The dosage varied across the studies included, and data suggests that similar statistically significant improvements of kyphosis can occur in interventions at four weeks[22,26] as they do at 26 weeks[7]. Follow-up studies showed that 12-week interventions could result in maintained and improved kyphosis at one[16] and three[17] years of follow-up for older adults. Research is required to determine the longevity of hyperkyphosis targeted interventions for younger adults.
While it was not the focus of this review, a few studies reported a significant reduction in patients’ shoulder[23,26] and back[19,22] pain. Pain is a clinically meaningful outcome for patients, and future research is needed to investigate the impact of exercise interventions on hyperkyphotic-related pain.
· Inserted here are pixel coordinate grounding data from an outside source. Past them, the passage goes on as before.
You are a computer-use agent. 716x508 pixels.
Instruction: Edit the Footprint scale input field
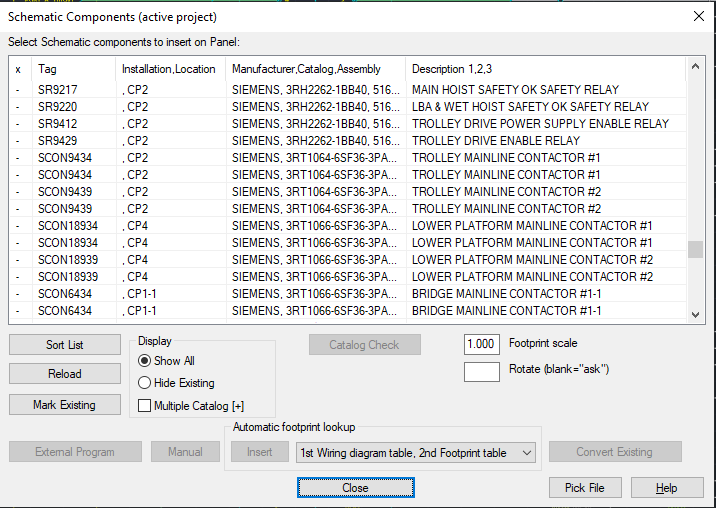(481, 344)
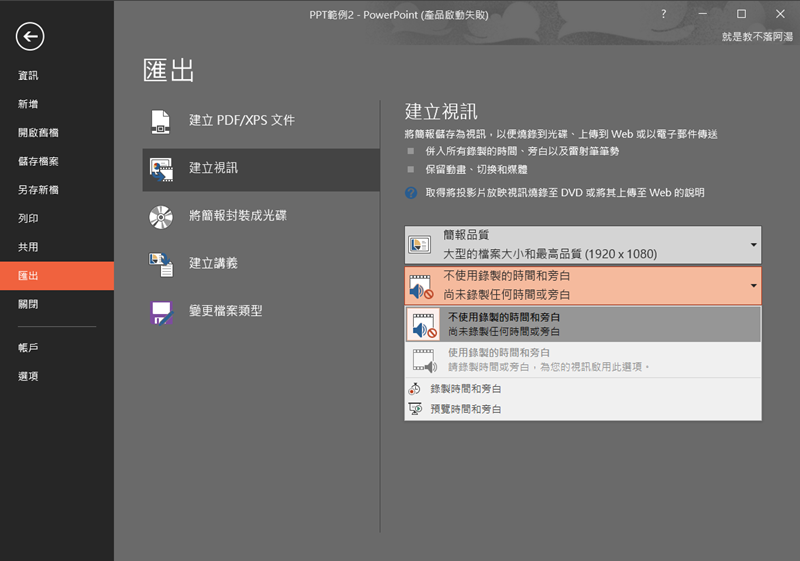Image resolution: width=800 pixels, height=561 pixels.
Task: Click the 建立 PDF/XPS 文件 icon
Action: pyautogui.click(x=161, y=120)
The EPHPP was used to appraise each article for its methodological and reporting quality, with over half of the papers receiving a weak rating. Due to invasiveness and cost, only two studies used the gold standard outcome measure (Cobb’s angle)[7,8], opting for more accessible tools with moderate-high reliability and validity, increasing the risk of measurement error and reducing the confidence of results[34]. Despite the low-quality scores on appraisal, the statistically significant improvements in hyperkyphosis reported by all articles indicate an overall positive effect of stretching and strengthening on hyperkyphosis.
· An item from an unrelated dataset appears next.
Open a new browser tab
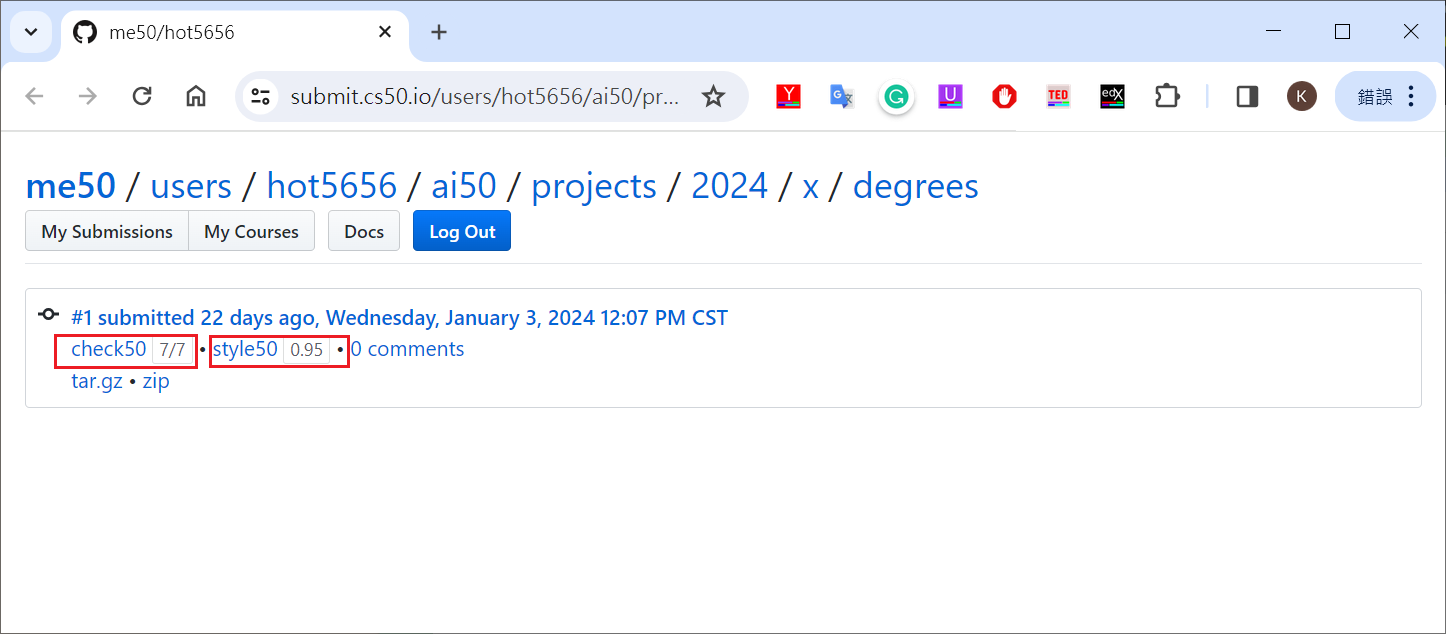This screenshot has height=634, width=1446. (x=438, y=32)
A strength of this review was the systematic approach to searching and collecting papers from multiple databases and two reviewers undertaking independent screening of included articles and a sample appraisal and data extraction. Including a broader age range of adults and multiple study types decreased selection bias and increased this review’s sample size and, therefore, generalizability[34]. However, there are also several weaknesses to this review. By including non-RCT articles, the evidence explored in this review was of weak-moderate quality. Additionally, the specific focus on the stretching of anterior structures limited the inclusion of several studies from previous reviews investigating the stretching of other structures[6] and interventions with only strengthening[4,6,9,32]. This limitation did not allow comparisons between interventions with and without stretching. One study’s data required extraction from a graph due to poor reporting, resulting in estimations by the author which may not reflect the actual results of this study[18].
Conclusion
This review suggests that supervised interventions with stretching, and strengthening are beneficial short and long-term in managing and treating hyperkyphosis. Higher quality RCT studies are required to determine if stretching is effective as a standalone intervention. The meta-analysis found a statistically significant difference in post-intervention measures of hyperkyphosis favouring strengthening and stretching exercises over controls. The narrative review of the studies not included in the meta-analysis also demonstrated statistically significant improvement in hyperkyphosis following exercise interventions including stretching and strengthening. Further research is required to recommend specific frequency and dosages of interventions and determine what stretches or exercise programs can be effective for all adults.
Disclaimer
Prof. Dawn Skelton is co-Editor-in-Chief of the Journal of Frailty, Sarcopenia and Falls. The manuscript underwent peer review process by independent experts.